In response, Stephen Byers, the school standards minister, told Manchester City Council to take urgent action to protect some of its most vulnerable children.
Inspectors from the Office for Standards in Education found that the city, which has a statutory duty to ensure that all its children receive schooling, was unable to say what education was being provided for 140 excluded pupils. Yet there are 12,000 surplus places in Manchester which cost the authority about pounds 2m a year.
The report, the first in a programme of local authority inspections carried out under new powers introduced last year, catalogues a series of failures. While there is "glamour and affluence" in the regenerated city centre, that is not matched in struggling districts where some of the poorest people in England are concentrated.
Inspectors say:
t Too many pupils are truanting too frequently;
t School budget deficits are pounds 6.2m, the highest in England;
t Exclusions are running at 10 a day with one school temporarily excluding 782 pupils in three years;
t Standards of achievement are low;
t The duty to meet the needs of children with special educational problems is being breached.
Despite recent improvements in its schools and teaching standards which are higher than the national average, the city was 110th out of 132 local education authorities last year in English tests at 11 and 127th for GCSE performance.
Attendance is running at 84 per cent in secondary schools, nearly 7 per cent below the national average, and too many truanting pupils are simply removed from school rolls.
Mr Byers said: "There are 70,000 children being educated in Manchester schools.

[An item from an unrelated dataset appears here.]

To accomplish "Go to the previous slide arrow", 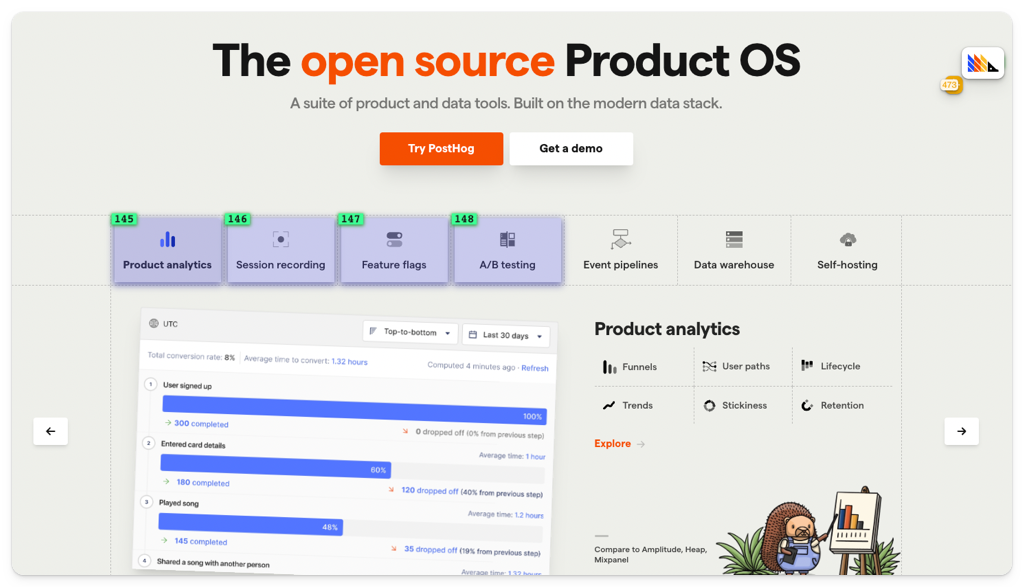I will click(50, 431).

They need a far better deal than they are getting." He demanded a report within a month on how the authority intended to meet its statutory responsibilities.
But senior government sources pointed out that the report was less damning than last year's on the borough of Hackney in east London.
Inspectors note that there is "no mistaking the political will for change and improvement" in Manchester". They also paint a stark picture of social problems in a city where 40 per cent of children are in households where no one has a job.
Richard Leese, the city council's leader, said they would respond positively but added that the report "wold not win any prizes for the quality of its research". He added: "Exclusion is not a problem unique to Manchester. It has been identified as a major problem by the Government and the Prime Minister has committed himself to helping local education authorities tackle the problem."
the worst schools
How Manchester's worst three state schools fare in terms of: number of pupils; % of pupils with 5 or more GSCEs at grades A*-C; and truancy (% half-days lost).
North Manchester High School for Boys Pupils - 696; GCSEs -8%; truancy - 0.1%
Moston Brook High Pupils - 494; 6%; 4.1%
Spurley Hey High Pupils - 697/6%/6.1%
Manchester average
GCSEs 26.3%; truancy 2.9%
National average GCSEs 45.1%; truancy 1.0%
(Source:1997 performance tables)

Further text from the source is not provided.